## Task to carry out
Copy the records below, from the line containing "Tap the battery icon in status bar" through the last line; leave out pictures.

[Collection entries]
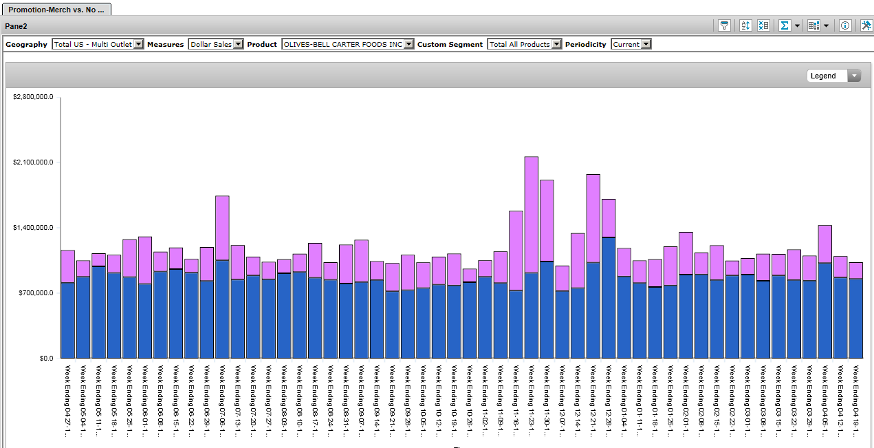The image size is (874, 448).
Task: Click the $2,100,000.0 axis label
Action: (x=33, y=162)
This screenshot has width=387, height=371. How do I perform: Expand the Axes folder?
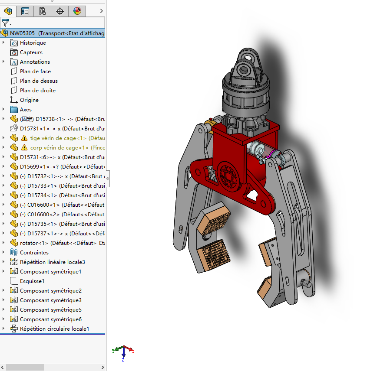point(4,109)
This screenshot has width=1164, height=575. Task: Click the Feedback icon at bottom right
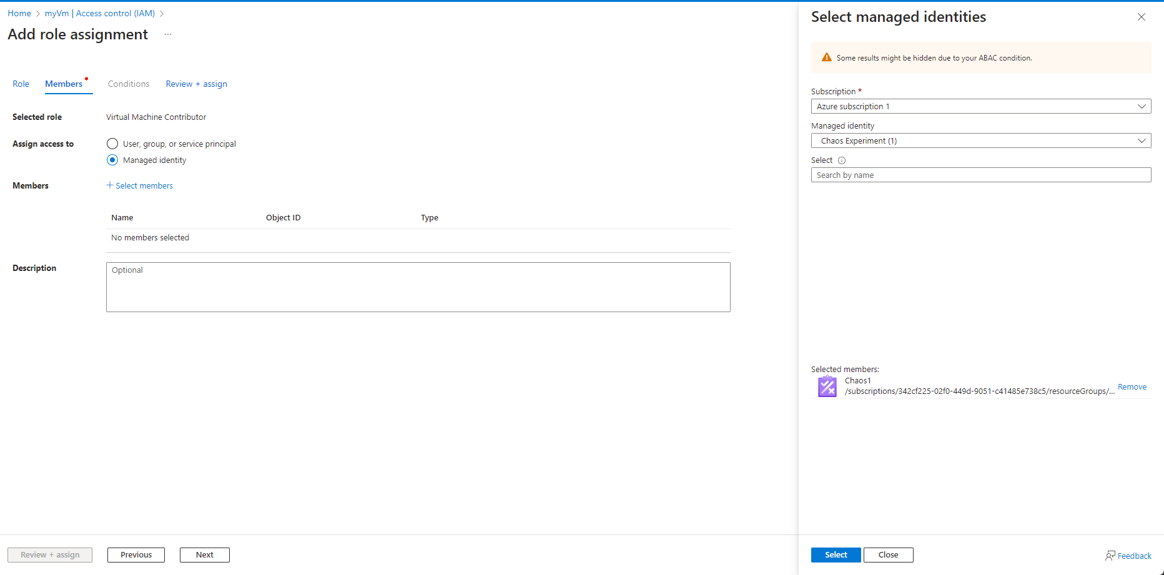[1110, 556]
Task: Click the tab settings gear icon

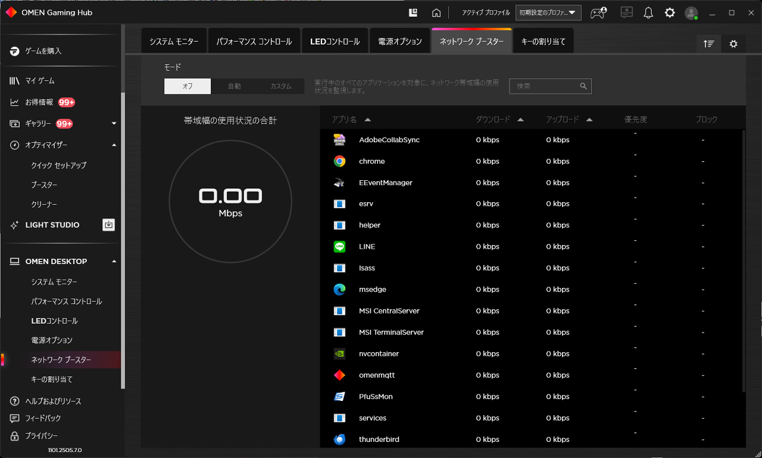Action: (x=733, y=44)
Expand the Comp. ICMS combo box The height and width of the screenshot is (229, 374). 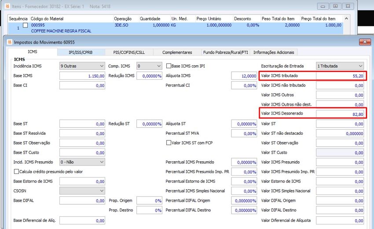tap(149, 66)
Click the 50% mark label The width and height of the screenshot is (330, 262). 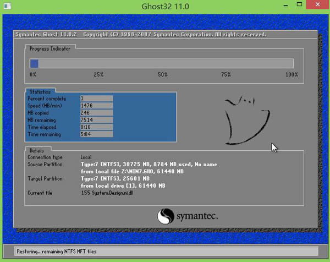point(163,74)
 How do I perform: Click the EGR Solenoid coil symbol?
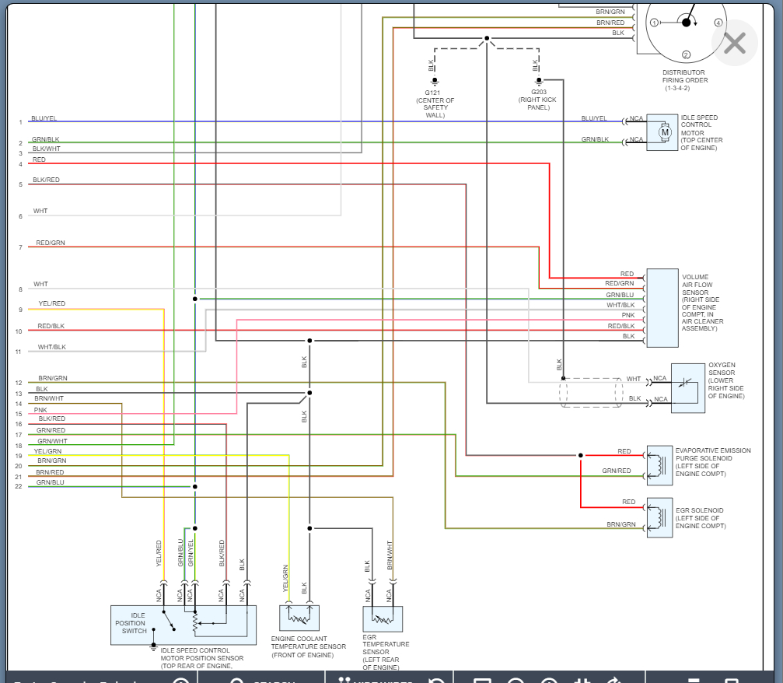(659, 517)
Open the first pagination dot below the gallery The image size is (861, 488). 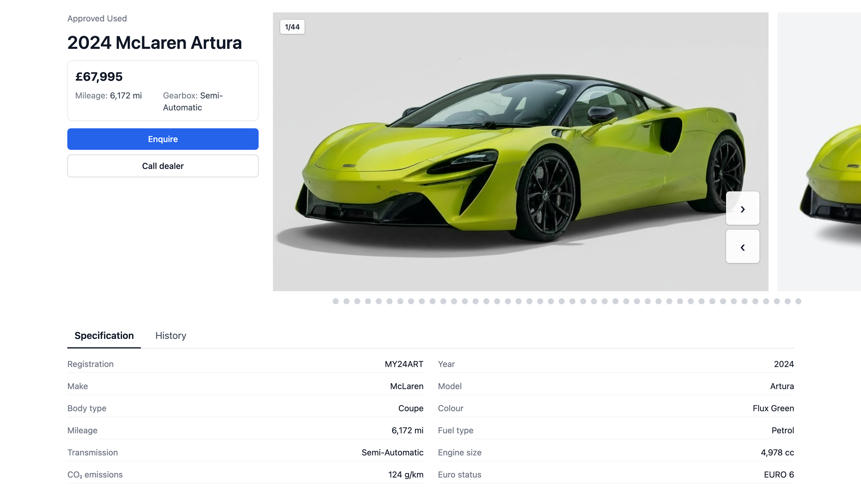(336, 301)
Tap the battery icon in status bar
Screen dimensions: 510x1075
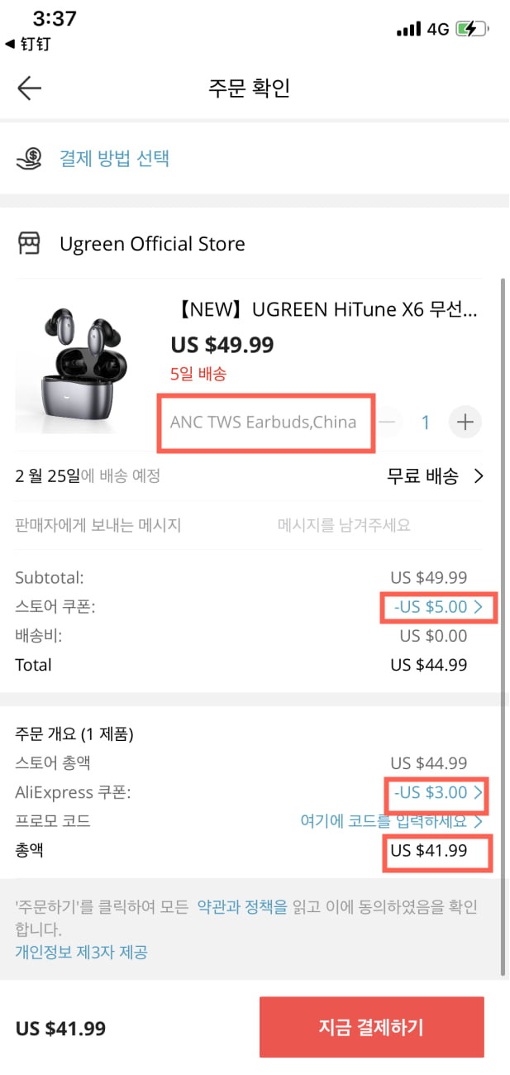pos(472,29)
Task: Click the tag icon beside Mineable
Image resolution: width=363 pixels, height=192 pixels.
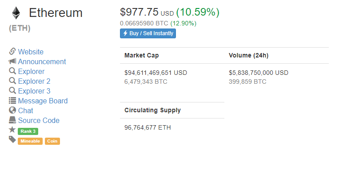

## Response box
Tap the battery icon in status bar
Screen dimensions: 510x1075
pos(472,29)
Task: Click the tag icon beside Mineable
Image resolution: width=363 pixels, height=192 pixels.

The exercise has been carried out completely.